New Brunswick Premier David Alward is supporting Prime Minister Stephen Harper's Senate reform agenda and says he hopes to give his province a chance to elect senators as early as next year.
"We believe that it will provide a greater voice," Alward said in an interview from Fredericton, where he made the announcement during a speech to his party's annual general meeting.
Alward said he would support any term limits in the red chamber set by the prime minister.
In June, the federal government introduced the Senate Reform Act. It proposes to limit the terms of senators from the current maximum of 45 years to one nine-year, non-renewable term.
The other part of the bill provides a framework for provinces interested in starting up Senate elections.
Based on the Alberta model, it sets out the basic parameters for a Senate vote. For example, elections would most likely be linked to municipal or provincial election periods.
Under the proposed legislation, the prime minister would be obliged to consider the elected senators from the provinces, but ultimately would still make the final decision on appointments.
Alward said his government plans to introduce Senate reform legislation for his province this fall or in the spring.

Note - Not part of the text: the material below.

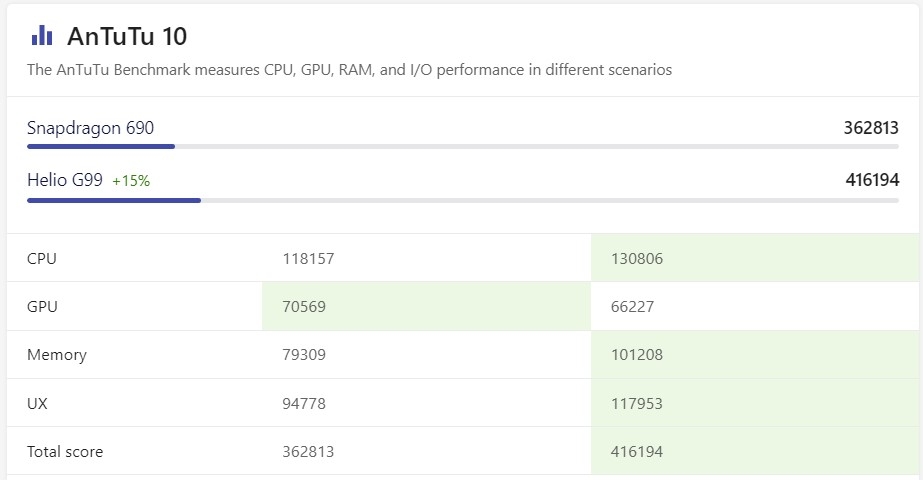Click the Helio G99 chip name
Viewport: 923px width, 480px height.
tap(65, 181)
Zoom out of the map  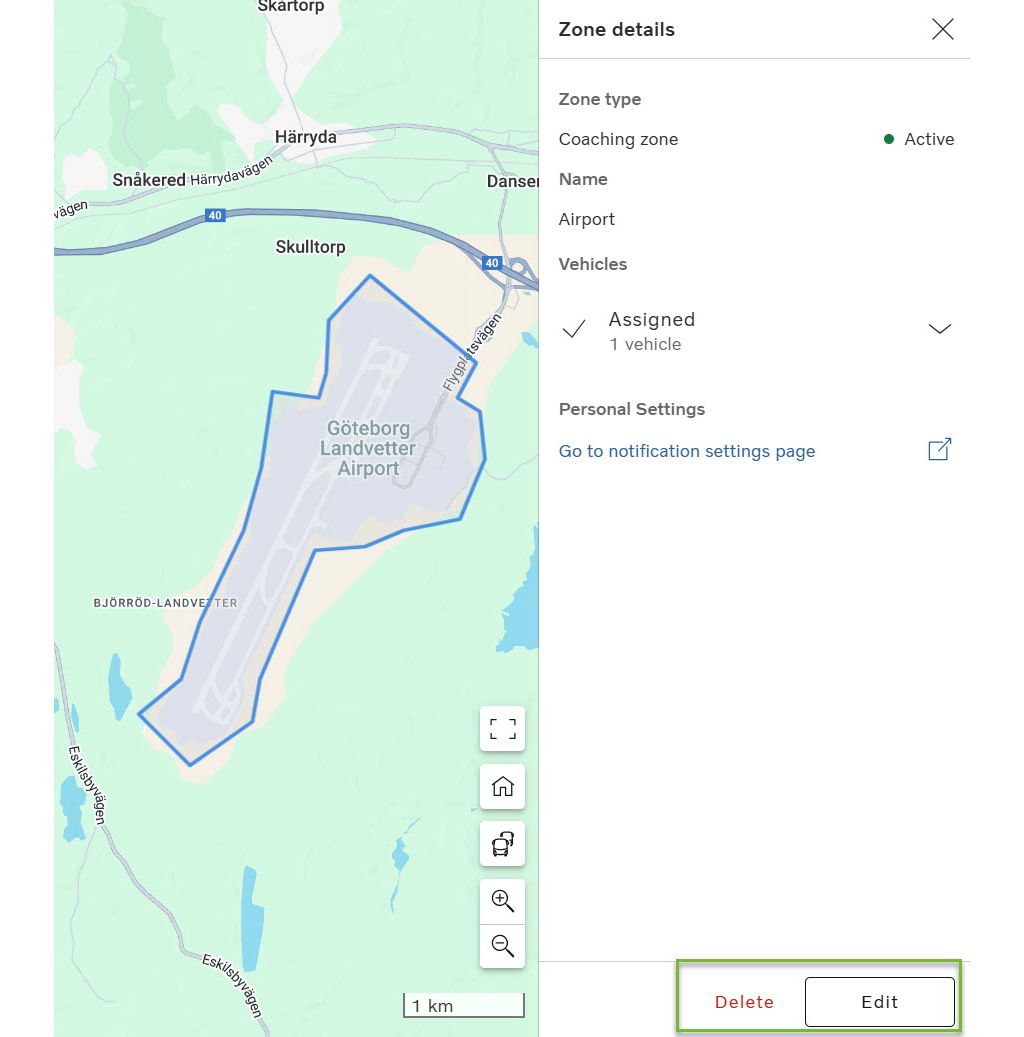[x=501, y=946]
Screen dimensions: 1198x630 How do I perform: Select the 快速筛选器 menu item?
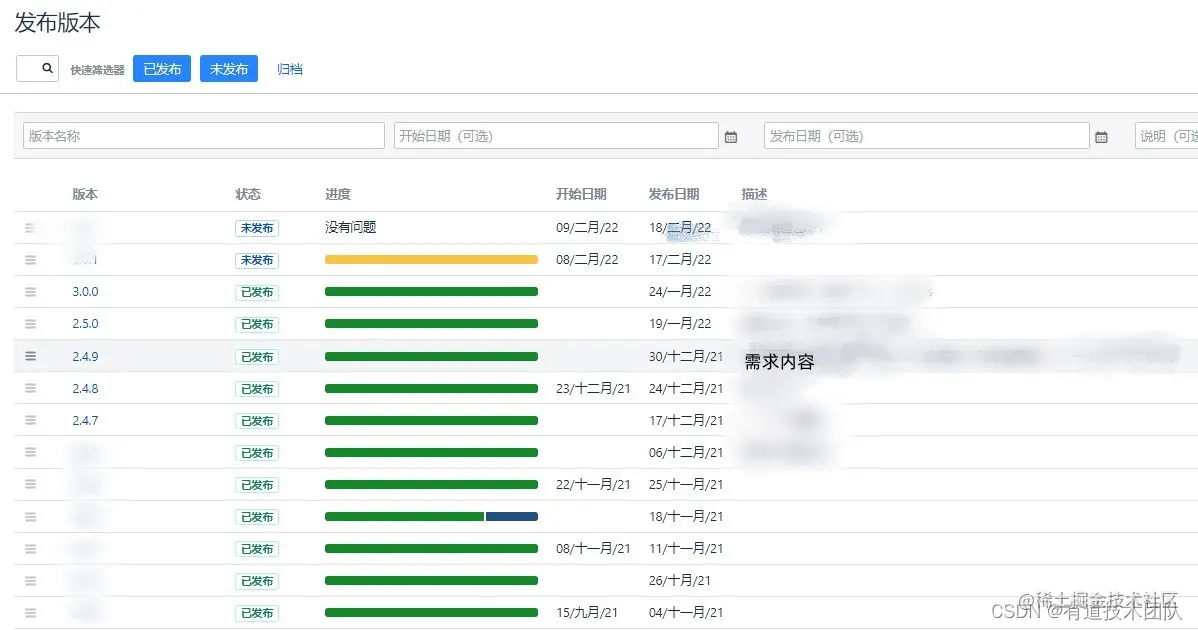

New Brunswick has 10 senators. There are no vacancies.
Alward said it would be his intention to start having elections as senators retire. He could not say whether the province would hold Senate elections in conjunction with provincial or municipal votes — though he appeared warm to that idea.
"One of the positive things for me would be to tie it to other elections from a cost perspective," he said.
As expected, Alward's announcement drew immediate positive reaction from the Harper government.
"Our government believes that Canadians deserve more democratic, effective and accountable institutions, so we applaud this commitment by the New Brunswick government," Tim Uppal, the minister responsible for democratic reform, said in a statement.
"We look forward to working with the province as it moves forward on strengthening the voice of New Brunswickers in the Senate."
The issue of reforming the upper chamber has caused a rift for provinces.
Some of them say the federal government does not have the authority to unilaterally reform the Senate. Quebec and Ontario have vowed they'll go to the Supreme Court, if necessary, to ensure Harper doesn't change the chamber without the consent of at least seven provinces representing 50 per cent of the population.
But other premiers disagree.
This summer, British Columbia Premier Christy Clark came out to voice her support for Harper's proposed reforms, though she has also said she would prefer the Senate be abolished altogether.
The Liberal premier has expressed concern that B.C. and other western provinces would be under-represented in an elected chamber unless Harper refrained from appointing a full complement of senators from Ontario and Quebec.
In 2009, Saskatchewan passed legislation to elect senators.